EXERCISE TASK A
In the comments about Ubiquiti, rewrite the passage beginning at the words "1. LMAO fucking" and stopping after "a good sign.", with "Leetcode" changed to "coding interview problems".
EXERCISE TASK B
In the comments about Ubiquiti, what position did the former employee say Nick Sharp held at the company?

Wow, this is like the opposite of an ad for Surfshark. Imagine jumping through all these convoluted loops and then using a YouTube VPN for your "security" during a $2M extortion attempt. Just incredible.
 
1. LMAO fucking dumbass. Should have just grinded Leetcode and got a better paying job. Based on his LinkedIn he probably could have used the practice, lots of bouncing around between different roles and not really lasting anywhere isn't a good sign.

2. What kind of two-bit operation allows access to company resources without Single Sign-On and logging into a company VPN with 2FA, with auditable records of every session? I can't trust Ubiquiti after this. If they are this lax about their own security then why should I trust the security of the devices they sell?
 
2. What kind of two-bit operation allows access to company resources without Single Sign-On and logging into a company VPN with 2FA, with auditable records of every session? I can't trust Ubiquiti after this. If they are this lax about their own security then why should I trust the security of the devices they sell?
Per the top comment on this Hacker News topic the sort of guy who maneuvered his way into control over those polices:
ex_ubiquiti

Ex-Ubiquiti employee here. Nick Sharp wasn't just a senior software engineer. He was the Cloud Lead and ran the whole cloud team. His LinkedIn profile will confirm it. This is why he had access to everything.

Nick had his hands in everything from GitHub to Slack and we could never understand why or how. He rose to power in the company by claiming to find a vulnerability that let him access the CEO's personal system, but nobody I spoke to ever knew what the vulnerability was. I discussed this with another ex-Ubiquiti person in an old thread [1] Now I'm positive he faked the security issue as a power move, just as he faked this attack for extortion purposes.

DATA LINES
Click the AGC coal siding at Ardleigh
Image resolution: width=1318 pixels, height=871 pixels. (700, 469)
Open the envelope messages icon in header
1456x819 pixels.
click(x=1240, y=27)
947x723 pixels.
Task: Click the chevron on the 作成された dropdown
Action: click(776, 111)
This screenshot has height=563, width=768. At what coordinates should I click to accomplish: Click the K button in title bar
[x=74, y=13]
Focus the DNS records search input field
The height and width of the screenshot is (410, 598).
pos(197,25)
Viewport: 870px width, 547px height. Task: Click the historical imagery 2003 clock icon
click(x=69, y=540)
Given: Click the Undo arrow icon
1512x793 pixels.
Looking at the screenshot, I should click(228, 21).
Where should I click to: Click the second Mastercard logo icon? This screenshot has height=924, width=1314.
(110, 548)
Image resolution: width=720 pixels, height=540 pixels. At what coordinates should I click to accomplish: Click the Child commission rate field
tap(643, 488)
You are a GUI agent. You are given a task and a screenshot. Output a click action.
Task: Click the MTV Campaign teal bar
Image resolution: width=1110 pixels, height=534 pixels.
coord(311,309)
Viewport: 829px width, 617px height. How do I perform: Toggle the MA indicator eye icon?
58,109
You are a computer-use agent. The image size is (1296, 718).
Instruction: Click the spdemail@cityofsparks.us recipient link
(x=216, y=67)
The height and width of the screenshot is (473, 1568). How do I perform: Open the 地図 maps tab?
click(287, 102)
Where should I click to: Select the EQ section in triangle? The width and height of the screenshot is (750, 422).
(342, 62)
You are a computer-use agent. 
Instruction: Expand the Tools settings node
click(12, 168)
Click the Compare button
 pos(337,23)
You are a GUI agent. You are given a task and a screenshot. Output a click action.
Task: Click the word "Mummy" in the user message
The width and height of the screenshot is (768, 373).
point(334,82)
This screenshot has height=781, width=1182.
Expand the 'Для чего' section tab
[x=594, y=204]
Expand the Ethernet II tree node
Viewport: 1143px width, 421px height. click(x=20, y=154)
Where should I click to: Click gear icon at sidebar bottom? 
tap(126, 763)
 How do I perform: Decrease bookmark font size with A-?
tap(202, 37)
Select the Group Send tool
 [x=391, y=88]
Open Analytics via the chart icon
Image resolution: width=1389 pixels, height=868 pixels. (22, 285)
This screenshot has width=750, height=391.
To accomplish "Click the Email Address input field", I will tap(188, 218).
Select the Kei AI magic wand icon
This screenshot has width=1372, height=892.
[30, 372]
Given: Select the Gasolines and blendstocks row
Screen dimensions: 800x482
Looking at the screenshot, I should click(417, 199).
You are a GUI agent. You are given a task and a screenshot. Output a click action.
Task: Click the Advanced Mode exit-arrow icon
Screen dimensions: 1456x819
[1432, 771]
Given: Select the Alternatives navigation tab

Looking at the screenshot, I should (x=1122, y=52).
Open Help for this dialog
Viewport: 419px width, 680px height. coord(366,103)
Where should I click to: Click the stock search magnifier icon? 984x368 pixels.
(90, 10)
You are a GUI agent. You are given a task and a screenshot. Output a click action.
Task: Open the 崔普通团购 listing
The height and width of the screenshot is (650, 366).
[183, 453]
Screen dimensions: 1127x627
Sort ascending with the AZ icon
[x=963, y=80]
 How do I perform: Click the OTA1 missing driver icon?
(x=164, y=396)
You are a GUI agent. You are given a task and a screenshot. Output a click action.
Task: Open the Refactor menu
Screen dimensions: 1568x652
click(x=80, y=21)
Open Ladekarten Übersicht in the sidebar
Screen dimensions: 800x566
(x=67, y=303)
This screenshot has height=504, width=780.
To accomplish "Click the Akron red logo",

WORKED SOLUTION A
1. LMAO fucking dumbass. Should have just grinded coding interview problems and got a better paying job. Based on his LinkedIn he probably could have used the practice, lots of bouncing around between different roles and not really lasting anywhere isn't a good sign.

WORKED SOLUTION B
Nick Sharp was the Cloud Lead and ran the whole cloud team.